The Madison.com letters trough hit another notable low in June, when the State Journal published one opposing Gov. Tony Evers’ decision to fly a pride flag over the state Capitol. Again, this contributed absolutely nothing to public discussion. The letter, published as pride celebrations began around the country and around the world, depended entirely on familiar homophobic garbage blaming “LGBTQ lifestyles” for the fall of society or whatever. Publishing this sent the message that going through the motions of “debate” was more important than the dignity of queer readers and community members. Whether that message was intended is irrelevant—people who communicate to the public for a living should be able to understand when they’ve made a hurtful mistake. The State Journal‘s editorial page editor responded to the outrage by noting piously that “We actually give preference to publishing views we disagree with. Our editorial board endorsed gay marriage 2 decades ago.” 

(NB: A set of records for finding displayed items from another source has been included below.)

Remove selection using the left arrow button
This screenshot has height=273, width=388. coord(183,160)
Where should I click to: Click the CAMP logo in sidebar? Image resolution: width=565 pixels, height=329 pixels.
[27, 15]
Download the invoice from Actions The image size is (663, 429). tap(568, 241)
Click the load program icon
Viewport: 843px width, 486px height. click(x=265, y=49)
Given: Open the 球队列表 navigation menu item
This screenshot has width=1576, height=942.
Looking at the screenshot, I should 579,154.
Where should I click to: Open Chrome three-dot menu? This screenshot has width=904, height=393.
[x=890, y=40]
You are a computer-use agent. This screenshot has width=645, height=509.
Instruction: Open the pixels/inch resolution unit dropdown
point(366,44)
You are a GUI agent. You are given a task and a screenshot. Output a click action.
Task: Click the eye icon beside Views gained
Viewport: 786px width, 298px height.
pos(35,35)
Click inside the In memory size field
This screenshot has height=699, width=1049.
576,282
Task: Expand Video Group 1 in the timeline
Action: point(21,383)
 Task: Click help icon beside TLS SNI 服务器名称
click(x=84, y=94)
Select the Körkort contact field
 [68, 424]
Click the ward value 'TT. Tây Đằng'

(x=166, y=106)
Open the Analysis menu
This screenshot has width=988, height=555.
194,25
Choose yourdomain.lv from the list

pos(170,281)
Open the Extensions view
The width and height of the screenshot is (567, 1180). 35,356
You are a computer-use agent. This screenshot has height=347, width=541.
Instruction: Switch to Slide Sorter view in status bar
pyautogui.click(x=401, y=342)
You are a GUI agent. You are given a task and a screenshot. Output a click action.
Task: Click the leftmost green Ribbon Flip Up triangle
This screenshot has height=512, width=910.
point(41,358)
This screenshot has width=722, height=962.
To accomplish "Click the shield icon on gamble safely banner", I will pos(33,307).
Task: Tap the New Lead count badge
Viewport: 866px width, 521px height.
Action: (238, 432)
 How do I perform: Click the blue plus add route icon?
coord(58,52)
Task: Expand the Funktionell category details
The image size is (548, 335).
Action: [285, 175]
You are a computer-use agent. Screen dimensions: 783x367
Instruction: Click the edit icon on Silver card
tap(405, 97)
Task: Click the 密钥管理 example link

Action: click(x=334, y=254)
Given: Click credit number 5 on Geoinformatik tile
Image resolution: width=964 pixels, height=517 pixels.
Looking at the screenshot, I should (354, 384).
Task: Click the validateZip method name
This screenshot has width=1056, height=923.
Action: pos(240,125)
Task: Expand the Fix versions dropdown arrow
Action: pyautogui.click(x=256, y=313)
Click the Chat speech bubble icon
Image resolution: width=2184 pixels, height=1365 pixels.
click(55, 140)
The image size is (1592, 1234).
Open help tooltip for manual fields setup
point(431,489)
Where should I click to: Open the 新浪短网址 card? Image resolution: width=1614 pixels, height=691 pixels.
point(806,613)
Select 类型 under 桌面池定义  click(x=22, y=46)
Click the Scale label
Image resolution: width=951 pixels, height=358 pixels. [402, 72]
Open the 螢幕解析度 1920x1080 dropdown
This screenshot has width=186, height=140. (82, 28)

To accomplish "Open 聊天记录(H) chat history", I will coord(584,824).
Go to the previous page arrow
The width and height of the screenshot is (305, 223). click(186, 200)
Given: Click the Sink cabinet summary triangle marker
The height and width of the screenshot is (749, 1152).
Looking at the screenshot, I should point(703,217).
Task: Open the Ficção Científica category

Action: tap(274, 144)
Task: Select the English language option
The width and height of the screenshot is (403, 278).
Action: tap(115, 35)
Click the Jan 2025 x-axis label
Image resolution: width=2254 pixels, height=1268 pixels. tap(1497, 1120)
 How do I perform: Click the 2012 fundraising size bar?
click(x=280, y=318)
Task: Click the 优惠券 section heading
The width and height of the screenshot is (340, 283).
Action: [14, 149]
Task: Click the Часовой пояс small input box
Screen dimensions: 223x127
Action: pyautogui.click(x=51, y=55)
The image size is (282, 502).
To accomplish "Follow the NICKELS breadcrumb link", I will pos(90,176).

That justification is all about the performance of a sporting gesture. It has nothing to do with the right and wrong of the thing, or with respecting readers’ intelligence. It shows no self-awareness that decisions about what you publish have moral significance. To put a homophobic letter and a pro-gay-marriage editorial on similar footing misses the point entirely. It’s one thing to exercise journalistic independence and foster open debate, quite another to abandon all sense of the real-life stakes of an argument in favor of moral neutrality. Especially when we’re dealing with arguments that innocent people have paid for with their lives. 

When a newspaper comes under fire for publishing some deeply backward, evil, or just plain lazy piece of commentary, journalists have a tendency to think that it’s the audience that’s being unreasonable. If people are that upset, they must be blinded by rigid ideology, ignorant of the civic role journalism plays, or unaware of the (problematic and arcane) distinctions between news and opinion pieces, right? I get the defensive impulse, and some blowups genuinely do come down to media illiteracy and bad-faith outrage. But some of them come down to people understanding quite well what media is supposed to do and getting frustrated when media falls short. People aren’t upset about the pride flag letter or the slavery letter simply because they advance an opposing opinion—they’re insulted because these pieces are not fit to read. 

Most local journalists, including at these publications, know better and do better within flawed cultures. It doesn’t have to be this bad. As a Cap Times subscriber and a friend of several folks on staff there, I would like it if the paper’s sundowning mess of an opinion section would stop embarrassing an all-around outstanding crew of journalists who produce important investigative stories, helpful reporting on local government, and the deepest arts and food coverage of any Madison legacy publication.

I hope the Cap Times will do more than publish a few of responses to the “benevolent slave owners” take, pat itself on the back for representing a diversity of opinions, and carry on as usual. Look at the assumptions, processes, and people who got you to this point, Cap Times, and get rid of them.